### Exercise
Each line below from the one containing "Task: Click the phrase business dispute" through the one containing "The width and height of the screenshot is (427, 274)." is to be given again exactly, and no line outside that span.

=-=-=

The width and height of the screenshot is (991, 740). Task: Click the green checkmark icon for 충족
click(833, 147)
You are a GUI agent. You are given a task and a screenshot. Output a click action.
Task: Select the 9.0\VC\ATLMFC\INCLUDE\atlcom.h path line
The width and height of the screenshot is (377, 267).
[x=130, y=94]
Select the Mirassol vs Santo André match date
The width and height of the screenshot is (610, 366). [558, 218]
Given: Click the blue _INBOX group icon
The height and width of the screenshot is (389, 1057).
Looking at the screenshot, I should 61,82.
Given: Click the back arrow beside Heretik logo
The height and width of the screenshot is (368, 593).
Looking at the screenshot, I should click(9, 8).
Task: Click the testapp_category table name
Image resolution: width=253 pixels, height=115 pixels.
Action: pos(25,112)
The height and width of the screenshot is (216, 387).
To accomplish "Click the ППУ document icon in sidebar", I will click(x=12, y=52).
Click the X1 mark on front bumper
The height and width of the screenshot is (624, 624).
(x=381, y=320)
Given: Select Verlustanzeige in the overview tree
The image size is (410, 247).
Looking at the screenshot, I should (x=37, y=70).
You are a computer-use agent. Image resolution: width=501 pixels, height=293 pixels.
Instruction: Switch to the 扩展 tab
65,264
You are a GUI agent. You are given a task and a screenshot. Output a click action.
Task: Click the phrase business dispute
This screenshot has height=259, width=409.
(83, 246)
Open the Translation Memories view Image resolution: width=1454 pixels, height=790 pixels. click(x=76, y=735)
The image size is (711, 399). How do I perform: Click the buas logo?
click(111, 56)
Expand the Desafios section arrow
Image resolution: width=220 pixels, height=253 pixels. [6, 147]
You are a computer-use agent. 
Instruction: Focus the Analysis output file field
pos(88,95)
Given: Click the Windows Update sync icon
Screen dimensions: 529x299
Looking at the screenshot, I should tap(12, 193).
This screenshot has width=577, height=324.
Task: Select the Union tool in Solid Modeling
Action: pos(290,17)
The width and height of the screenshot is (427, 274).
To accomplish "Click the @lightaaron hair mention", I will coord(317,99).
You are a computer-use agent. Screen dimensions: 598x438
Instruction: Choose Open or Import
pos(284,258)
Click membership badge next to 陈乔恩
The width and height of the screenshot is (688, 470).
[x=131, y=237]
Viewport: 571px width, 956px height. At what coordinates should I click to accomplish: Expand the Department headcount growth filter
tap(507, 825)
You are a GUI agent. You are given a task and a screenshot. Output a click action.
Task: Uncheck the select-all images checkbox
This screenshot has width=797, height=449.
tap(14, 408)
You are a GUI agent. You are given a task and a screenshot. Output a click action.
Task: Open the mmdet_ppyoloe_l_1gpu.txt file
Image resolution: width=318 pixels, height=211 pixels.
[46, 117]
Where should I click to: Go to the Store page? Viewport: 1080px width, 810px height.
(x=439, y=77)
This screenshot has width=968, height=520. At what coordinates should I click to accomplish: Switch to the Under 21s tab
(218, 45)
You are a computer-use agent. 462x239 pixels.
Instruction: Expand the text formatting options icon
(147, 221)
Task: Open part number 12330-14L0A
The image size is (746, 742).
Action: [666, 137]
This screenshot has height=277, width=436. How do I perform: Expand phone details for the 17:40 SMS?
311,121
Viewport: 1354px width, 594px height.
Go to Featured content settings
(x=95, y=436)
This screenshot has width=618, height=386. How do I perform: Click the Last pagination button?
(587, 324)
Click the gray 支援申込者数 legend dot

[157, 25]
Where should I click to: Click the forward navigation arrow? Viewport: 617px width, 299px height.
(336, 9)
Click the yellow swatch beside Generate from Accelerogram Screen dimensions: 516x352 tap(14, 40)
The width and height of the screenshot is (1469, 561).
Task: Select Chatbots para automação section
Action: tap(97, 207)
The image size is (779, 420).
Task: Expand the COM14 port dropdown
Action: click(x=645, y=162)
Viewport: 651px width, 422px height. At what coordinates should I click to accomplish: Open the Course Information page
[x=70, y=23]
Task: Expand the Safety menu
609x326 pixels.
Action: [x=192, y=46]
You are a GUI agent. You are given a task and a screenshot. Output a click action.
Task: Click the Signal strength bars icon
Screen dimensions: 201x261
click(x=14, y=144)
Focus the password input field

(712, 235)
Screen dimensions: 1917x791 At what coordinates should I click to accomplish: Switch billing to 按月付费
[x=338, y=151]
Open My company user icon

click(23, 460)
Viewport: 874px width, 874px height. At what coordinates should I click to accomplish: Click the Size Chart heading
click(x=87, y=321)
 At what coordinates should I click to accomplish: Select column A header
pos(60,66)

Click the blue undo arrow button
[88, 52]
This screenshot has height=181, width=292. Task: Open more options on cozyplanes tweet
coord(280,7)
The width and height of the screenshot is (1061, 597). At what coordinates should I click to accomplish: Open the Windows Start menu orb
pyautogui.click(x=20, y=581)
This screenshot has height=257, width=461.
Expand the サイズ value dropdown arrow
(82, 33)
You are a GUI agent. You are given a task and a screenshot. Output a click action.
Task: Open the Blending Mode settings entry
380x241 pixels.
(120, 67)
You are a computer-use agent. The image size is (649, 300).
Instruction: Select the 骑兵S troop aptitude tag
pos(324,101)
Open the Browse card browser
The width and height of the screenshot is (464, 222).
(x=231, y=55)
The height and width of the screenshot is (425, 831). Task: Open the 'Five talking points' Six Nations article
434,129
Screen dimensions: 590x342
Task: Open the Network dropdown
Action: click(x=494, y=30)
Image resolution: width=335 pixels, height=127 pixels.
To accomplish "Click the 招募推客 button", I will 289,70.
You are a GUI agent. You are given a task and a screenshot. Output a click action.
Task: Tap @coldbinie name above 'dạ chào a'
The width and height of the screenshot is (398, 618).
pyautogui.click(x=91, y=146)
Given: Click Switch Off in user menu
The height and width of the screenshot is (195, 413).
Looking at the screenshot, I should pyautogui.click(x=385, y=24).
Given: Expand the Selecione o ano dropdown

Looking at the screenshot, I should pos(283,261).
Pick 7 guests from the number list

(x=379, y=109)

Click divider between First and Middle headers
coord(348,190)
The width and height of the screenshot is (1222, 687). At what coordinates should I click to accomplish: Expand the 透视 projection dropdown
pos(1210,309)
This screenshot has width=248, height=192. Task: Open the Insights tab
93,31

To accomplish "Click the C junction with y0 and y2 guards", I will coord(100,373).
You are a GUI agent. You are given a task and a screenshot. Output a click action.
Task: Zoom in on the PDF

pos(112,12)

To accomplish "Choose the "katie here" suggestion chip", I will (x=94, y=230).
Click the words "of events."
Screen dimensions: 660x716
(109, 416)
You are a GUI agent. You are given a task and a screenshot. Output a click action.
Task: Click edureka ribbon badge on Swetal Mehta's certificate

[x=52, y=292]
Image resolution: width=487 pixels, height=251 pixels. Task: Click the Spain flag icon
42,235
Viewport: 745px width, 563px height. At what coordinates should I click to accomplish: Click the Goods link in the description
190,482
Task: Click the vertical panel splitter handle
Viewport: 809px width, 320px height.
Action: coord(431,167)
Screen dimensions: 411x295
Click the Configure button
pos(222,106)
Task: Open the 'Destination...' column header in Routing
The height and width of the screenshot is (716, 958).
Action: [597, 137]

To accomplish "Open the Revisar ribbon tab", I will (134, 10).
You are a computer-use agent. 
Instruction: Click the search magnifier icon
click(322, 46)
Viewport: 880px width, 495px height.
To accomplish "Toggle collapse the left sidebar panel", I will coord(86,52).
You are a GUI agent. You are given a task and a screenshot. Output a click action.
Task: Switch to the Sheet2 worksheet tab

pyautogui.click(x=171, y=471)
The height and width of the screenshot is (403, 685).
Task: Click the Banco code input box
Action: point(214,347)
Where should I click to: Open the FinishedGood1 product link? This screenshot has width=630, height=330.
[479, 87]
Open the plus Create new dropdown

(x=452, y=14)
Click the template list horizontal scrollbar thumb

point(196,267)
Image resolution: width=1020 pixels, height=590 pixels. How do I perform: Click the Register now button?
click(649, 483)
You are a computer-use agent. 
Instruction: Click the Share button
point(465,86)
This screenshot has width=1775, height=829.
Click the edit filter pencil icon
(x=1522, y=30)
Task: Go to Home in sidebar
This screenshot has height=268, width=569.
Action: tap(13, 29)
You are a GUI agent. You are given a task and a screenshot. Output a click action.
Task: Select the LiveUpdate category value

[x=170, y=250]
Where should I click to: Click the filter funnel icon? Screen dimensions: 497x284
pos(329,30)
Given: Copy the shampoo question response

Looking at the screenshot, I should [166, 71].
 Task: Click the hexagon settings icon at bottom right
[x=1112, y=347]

=-=-=

### Problem solution
Task: Click the phrase business dispute
This screenshot has height=259, width=409.
(83, 246)
Open the Translation Memories view Image resolution: width=1454 pixels, height=790 pixels. click(x=76, y=735)
The image size is (711, 399). How do I perform: Click the buas logo?
click(111, 56)
Expand the Desafios section arrow
Image resolution: width=220 pixels, height=253 pixels. [6, 147]
You are a computer-use agent. 
Instruction: Focus the Analysis output file field
pos(88,95)
Given: Click the Windows Update sync icon
Screen dimensions: 529x299
Looking at the screenshot, I should tap(12, 193).
This screenshot has width=577, height=324.
Task: Select the Union tool in Solid Modeling
Action: pos(290,17)
The width and height of the screenshot is (427, 274).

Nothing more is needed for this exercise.